Thursday, December 6, 2012

"You threw my jacket away didn't you???"

 So tomorrow is pajama day at the middle school. We own three pair of footy pajamas....Don't ask! Cole finally settled on the perfect pair after sending pics to his friends. Two of his friends want to borrow the other pairs. I tell Cole that's fine but I want them back. These are my get out of jail free pajams for Gods sake. He is like...."Of course your going to get them back, what are you saying my friends are thieves?". I say.."Um No Drama King, but a few of your friends I see around town in your good clothes". Just saying! He starts to argue and I shut his little dramatic ass down.
 Cole lost his phone last night which turned into a big fight about not being responsible. He actually told me to get my panties out of my wit. After I laughed in my head. Hoping "Wit" doesn't mean what it sounds like. I told him he needed to learn his smart ass phases before he opened his mouth because he sounds like a nit wit. Then I sent him to bed with no dinner. Well he already had dinner but it sounded good. He complained and talked to himself all the way to bed. I did the naaa, naaa, naaa, boo, boo, I can't hear you thing.

Hub's put a tracker on his phone so we were able to track it down. We went to pick it up and the cover was cracked. I asked him if he did that. He responds with a..."Yeah, but your lucky". I think this should be good. I ask.."how it happened and why would I be lucky?".  He tells me he was playing ball and it was in his hand. He then says when he caught the ball it fell. I ask again..."Why would I be lucky because of this?". He says because if it fell the other way it would have cracked the phone. So I say...."Your telling me that you cracked your case and because you didn't crack the phone I'M LUCKY??????". He says..."Yep". I tell him he may want to re think that statement. I tell him first of all....why the H E double hockey sticks would you catch a ball with a phone in your hands?????? Second....Why would you possibly say I was lucky your phone didn't crack????? You are damn lucky your phone didn't break. Third.....Your frickin lucky you have a phone with your new found middle school bad attitude. Last if you don't change your new found tude the phone is mine!!!!!!!!! Yea my head was spinning at this point and green shit was flying out of mouth. SILENCE, CRICKETS!!!!! That is what I thought!!!!! Then he started to cry as if I was the one who was out of line!!!!!!! Lets just say He's not my favorite kid this week.
See this nifty jacket I'm wearing in the picture???? This is Hub's old ass jacket he can't seem to part with. He has had it since we met when dinosaurs walked the earth. I have threatened to get rid of it a few hundred times. I have refused to leave the house with him in it a few times too. So the other night I was watching shit TV. He comes out and says...."Where is my green jacket????". Where is my anything is an immediate buzz kill in my house. I have the same response I always do. It goes something like..."It aint my shit how would I know where it is?". He is like..."No, really Kerry where is it?".  I say...."Really Michael, it's not my shit I wouldn't be caught dead in it, and I have no idea". He looks at me and says "You threw my jacket away didn't you?". I look up and him and say "the thing should be burned, it's not even good enough for coats for kids, and it probably sprouted legs and walked out of here". He says "Your not funny Kerry, I know you got rid of it". I may have yelled......"I didn't get rid of your old ass jacket that is probably tired of being worn anyway". He leaves in a huff and I can finally un pause my DVR!

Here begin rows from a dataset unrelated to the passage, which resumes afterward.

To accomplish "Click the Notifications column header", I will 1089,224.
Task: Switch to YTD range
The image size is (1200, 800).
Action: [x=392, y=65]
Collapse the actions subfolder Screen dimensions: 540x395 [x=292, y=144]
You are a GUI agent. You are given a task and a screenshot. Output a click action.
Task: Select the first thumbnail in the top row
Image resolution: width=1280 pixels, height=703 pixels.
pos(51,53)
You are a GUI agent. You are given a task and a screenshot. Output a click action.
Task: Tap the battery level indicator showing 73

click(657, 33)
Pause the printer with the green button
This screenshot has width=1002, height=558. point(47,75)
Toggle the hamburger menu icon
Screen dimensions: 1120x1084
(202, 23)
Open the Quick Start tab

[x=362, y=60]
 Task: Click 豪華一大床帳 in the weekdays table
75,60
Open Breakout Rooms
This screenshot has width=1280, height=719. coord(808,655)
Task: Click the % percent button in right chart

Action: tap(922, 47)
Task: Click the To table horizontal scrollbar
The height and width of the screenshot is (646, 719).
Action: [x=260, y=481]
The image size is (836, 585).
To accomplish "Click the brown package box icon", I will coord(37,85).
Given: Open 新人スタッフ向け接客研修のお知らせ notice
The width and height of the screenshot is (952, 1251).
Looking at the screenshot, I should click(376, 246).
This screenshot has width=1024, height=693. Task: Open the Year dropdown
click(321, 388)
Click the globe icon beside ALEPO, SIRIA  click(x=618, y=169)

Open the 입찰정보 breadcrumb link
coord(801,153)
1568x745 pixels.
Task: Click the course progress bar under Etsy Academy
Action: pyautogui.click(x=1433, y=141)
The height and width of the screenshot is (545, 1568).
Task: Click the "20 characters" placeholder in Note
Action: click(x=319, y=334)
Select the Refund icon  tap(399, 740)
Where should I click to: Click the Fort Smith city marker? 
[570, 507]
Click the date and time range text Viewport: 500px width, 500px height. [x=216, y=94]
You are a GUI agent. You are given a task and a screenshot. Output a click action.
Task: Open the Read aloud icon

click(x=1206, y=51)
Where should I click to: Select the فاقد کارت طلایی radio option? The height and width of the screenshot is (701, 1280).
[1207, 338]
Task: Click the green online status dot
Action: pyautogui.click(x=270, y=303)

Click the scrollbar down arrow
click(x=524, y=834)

So tonight Cole is picking out clothes for an after school dance. We kind of end up having a similar conversation as Hub's and I. I won't bore you with the details of that one. Since we are in a rental we have crap in every closet. I tell him to check the closet in the room with the boxes for a shirt. I end up checking the closet.....surprise, surprise! While finding his nice polo, I also find Hub's gross jacket. Now Hubs is over at our old neighbors house having a beer. I have Blake take this picture of me on my camera phone. I send it to Hubs with a ransom note!!!! I may just be an evil genus....It sounds nicer than evil bitch anyway! His response......."Your such a shit bird Kerry". WTF...is a shit bird?????